Remember the presentation I had to get over with last week? Well the results are in and my professor thinks I need to work on being more professional. Obviously, I did not present in a clownsuit…but I intentionally tried very hard to not to be professional. Its just not me to read a script off a paper and project information at people in a stable and firm tone. I speak in fragmented sentences full of excitement; my pitch is comparable to those in Clueless; and my mannerisms….well….
But I like the way I am. I embrace my flaws and wear my vulnerabilities on my sleeve because they help me really connect with others. I find that when I sound more like a human and less like a robot, people listen more to what I have to say. I strategically choose to act like myself because it’s the only way I know how to excite others about what I am talking about. And it works most of the time. If you’ve ever attended a meeting I’ve chaired, or an event I hosted or a tutorial with me, you know I try my very best to present information in an accessible, human and friendly manner. It works with my classmates, my employers and even some of my quirky professors. But quite a few of my profs are just not feelin’ it. They tell me I have to lower my pitch to be taken more seriously because the way I talk makes makes me look less intelligent than I really am. I don’t care how smart I look. I’d rather be super smart on the inside and stupid on the outside than vice versa.

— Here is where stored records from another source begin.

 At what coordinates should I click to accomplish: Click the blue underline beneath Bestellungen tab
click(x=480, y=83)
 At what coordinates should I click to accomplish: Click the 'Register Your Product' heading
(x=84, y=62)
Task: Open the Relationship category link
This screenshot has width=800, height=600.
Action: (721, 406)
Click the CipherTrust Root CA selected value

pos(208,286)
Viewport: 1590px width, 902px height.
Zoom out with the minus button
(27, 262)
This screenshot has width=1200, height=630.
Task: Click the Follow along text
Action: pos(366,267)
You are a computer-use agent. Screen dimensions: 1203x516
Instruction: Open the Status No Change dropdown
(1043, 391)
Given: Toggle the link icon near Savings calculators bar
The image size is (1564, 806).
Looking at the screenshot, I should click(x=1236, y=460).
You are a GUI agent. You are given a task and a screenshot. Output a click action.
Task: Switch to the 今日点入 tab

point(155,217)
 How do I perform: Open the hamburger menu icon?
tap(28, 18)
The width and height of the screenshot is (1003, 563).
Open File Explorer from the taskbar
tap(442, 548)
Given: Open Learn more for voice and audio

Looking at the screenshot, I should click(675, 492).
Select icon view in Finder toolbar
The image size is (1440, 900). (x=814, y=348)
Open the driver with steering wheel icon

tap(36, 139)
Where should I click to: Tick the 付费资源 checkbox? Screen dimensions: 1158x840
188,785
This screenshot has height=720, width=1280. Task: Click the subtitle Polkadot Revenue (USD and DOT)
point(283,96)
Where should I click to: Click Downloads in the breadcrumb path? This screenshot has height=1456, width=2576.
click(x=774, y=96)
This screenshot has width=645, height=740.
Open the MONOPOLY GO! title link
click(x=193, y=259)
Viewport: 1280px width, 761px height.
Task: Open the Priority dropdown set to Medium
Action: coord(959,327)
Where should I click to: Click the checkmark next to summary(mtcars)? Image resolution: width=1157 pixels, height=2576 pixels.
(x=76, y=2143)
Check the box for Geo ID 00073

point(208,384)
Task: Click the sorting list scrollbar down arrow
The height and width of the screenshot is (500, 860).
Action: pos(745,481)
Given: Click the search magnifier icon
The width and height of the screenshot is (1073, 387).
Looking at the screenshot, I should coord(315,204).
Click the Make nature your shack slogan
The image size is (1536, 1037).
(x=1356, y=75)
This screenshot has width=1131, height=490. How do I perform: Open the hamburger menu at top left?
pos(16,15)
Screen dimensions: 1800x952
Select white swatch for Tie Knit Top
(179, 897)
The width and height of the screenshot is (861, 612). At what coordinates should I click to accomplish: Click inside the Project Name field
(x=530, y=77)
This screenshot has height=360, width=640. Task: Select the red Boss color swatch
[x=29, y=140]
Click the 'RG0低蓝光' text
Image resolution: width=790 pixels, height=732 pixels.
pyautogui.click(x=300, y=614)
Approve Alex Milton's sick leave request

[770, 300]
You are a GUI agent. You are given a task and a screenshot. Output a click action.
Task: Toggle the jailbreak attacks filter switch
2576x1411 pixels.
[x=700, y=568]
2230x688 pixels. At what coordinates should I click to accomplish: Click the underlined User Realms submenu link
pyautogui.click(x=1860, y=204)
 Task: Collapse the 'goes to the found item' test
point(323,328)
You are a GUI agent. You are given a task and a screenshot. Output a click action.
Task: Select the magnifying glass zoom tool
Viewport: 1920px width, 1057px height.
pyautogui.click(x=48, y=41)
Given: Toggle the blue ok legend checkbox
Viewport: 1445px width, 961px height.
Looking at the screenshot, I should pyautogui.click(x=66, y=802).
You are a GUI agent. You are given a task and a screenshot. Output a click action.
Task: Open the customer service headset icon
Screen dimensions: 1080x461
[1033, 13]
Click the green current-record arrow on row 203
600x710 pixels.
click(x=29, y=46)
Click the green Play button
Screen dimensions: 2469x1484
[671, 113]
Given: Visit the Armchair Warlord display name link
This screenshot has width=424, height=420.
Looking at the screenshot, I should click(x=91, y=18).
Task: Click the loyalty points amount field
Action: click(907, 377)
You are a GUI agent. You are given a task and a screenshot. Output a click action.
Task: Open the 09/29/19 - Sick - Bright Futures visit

Don’t get me wrong, I love constructive feedback and have improved my public speaking skills. I’ve learned to control my nerves, maintain eye-contact, exude confidence in my body language and speak in a slower more stable manner. But I just don’t know how to look professional while staying true to myself. If I was to put a suit on and start speaking like I have authority I would come off even more like….
I am having a hard time figuring out how to be both professional and engaging while not coming off as pretentious and authoritative. One time in tutorial, I decided to be “more professional” and I swear my voice became Arnold Schwarzenegger. SO AWKWARD. But I know that the time to act like a grown-up is upon me and I need to tweak some aspects of my presence in order “to be taken more seriously.” I don’t want the way I speak to be a hindrance to my ambitions of practising law or becoming an academic (still indecisive).
I am going to start with body language and the way I construct my sentences. I know there’s a way to channel all my excitement and personality in a professional manner. I just haven’t found my rhythm yet. Maybe I should ask my Rotman friends for help in this department. So if you see me around this week in my Hillary Clinton power-dress and hear my voice awkwardly shifting tones, please refrain from giggling.